Items from a dataset:
════════════════
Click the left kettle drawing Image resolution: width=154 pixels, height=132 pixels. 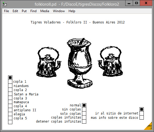pyautogui.click(x=49, y=62)
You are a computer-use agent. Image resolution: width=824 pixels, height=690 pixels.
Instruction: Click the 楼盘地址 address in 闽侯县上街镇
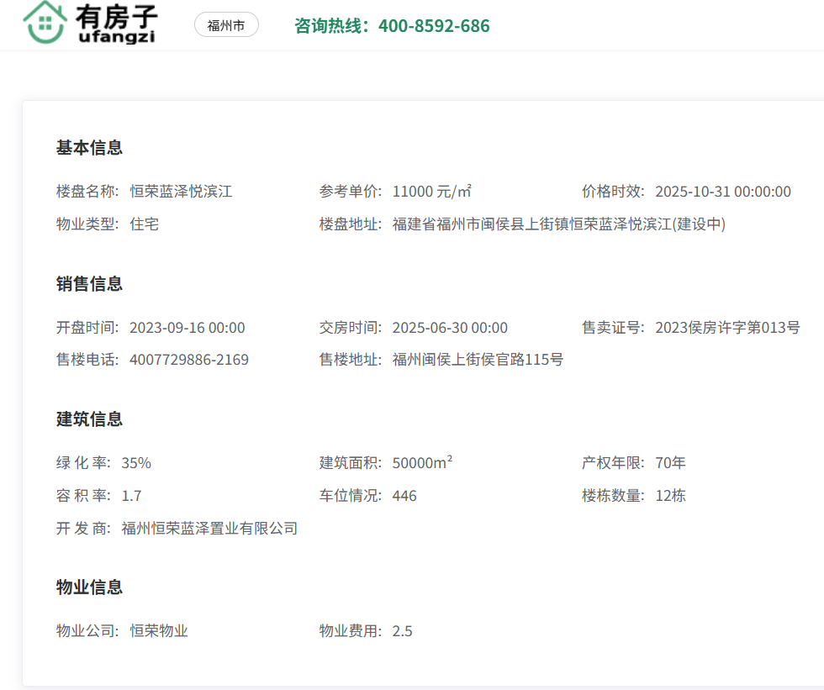[x=558, y=224]
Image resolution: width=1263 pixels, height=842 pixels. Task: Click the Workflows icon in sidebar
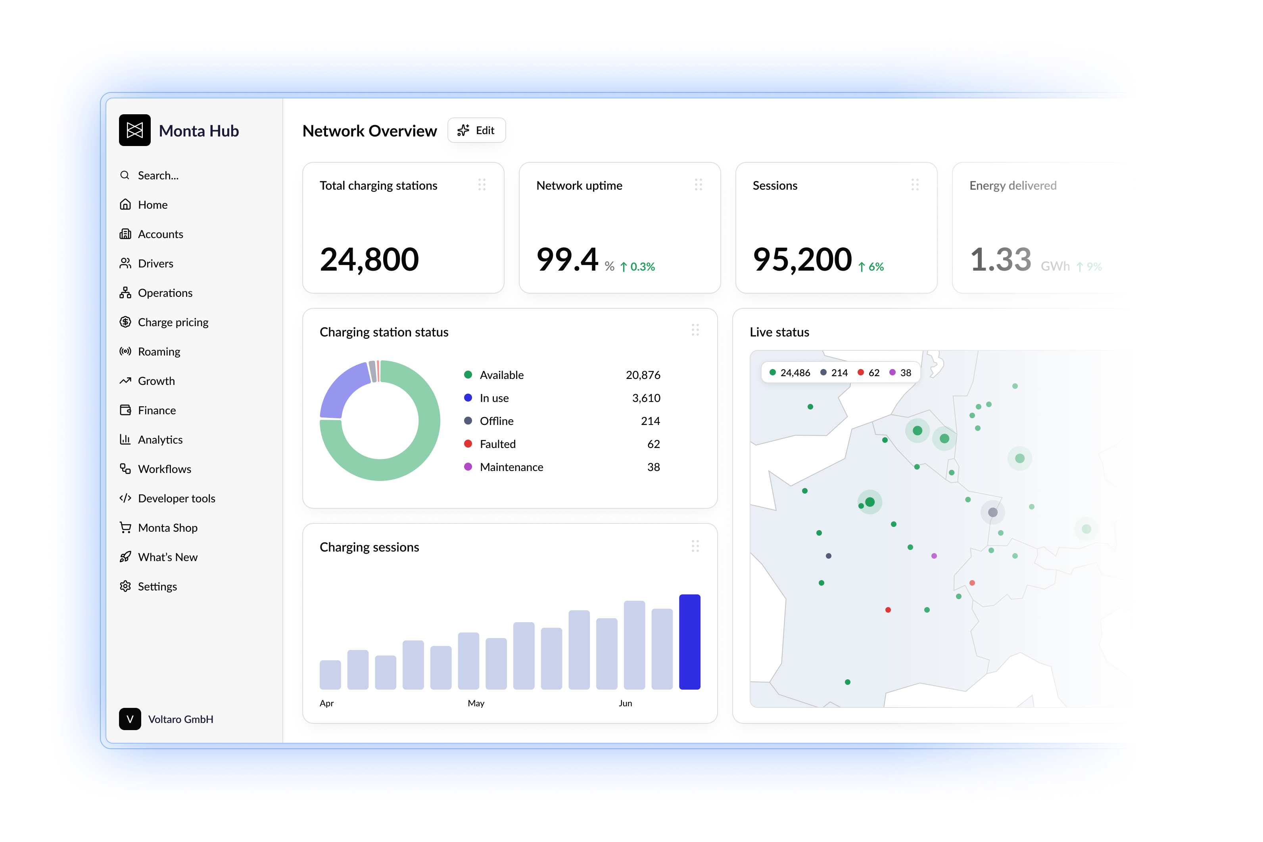click(125, 469)
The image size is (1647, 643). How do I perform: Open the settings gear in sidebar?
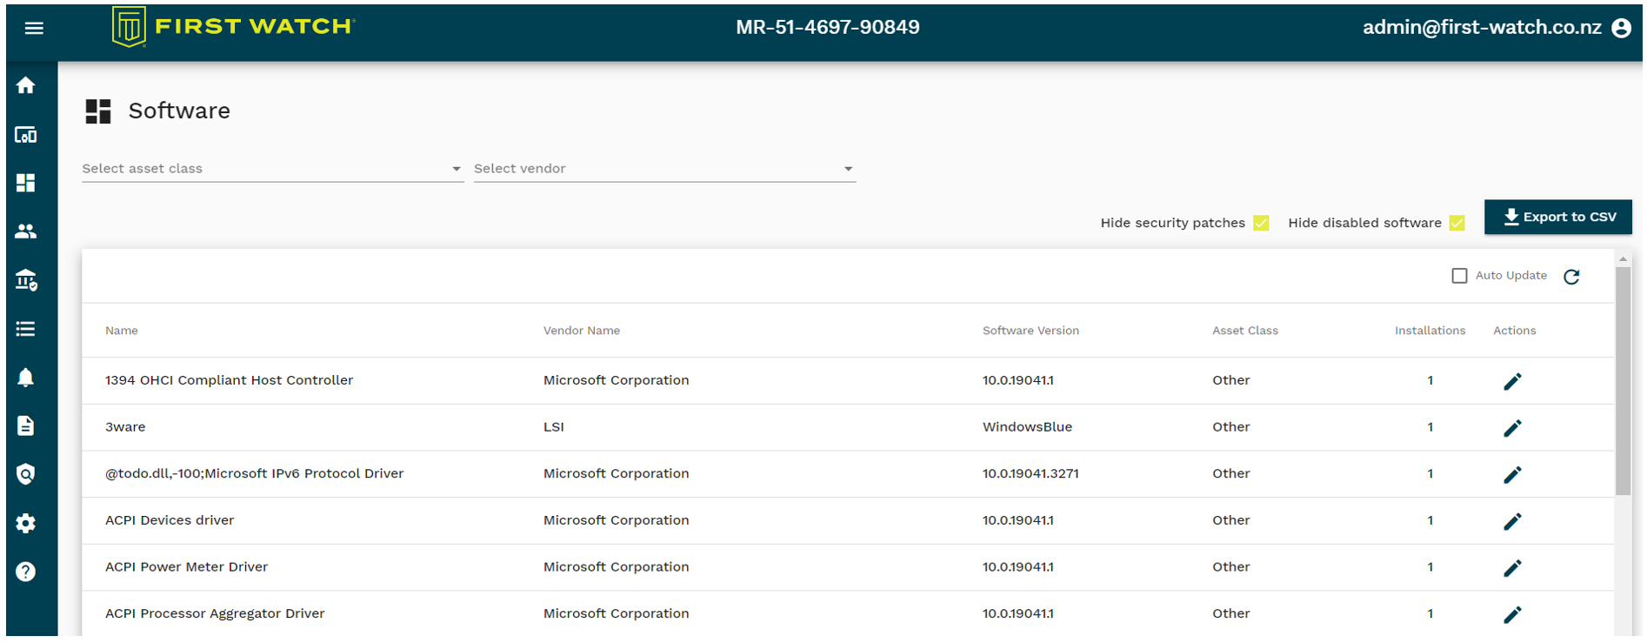tap(26, 523)
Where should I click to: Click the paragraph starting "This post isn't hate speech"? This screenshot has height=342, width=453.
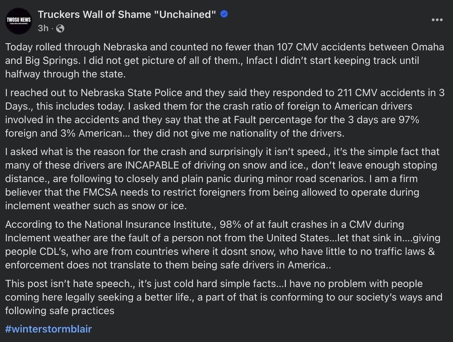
════════════════
| Exercise details |
Pick out each line of the entries above that includes the word "sidebar", and copy those lines.

| Answer in full |
Image resolution: width=1263 pixels, height=842 pixels. Task: Click the Workflows icon in sidebar
The image size is (1647, 643). How do I perform: Open the settings gear in sidebar?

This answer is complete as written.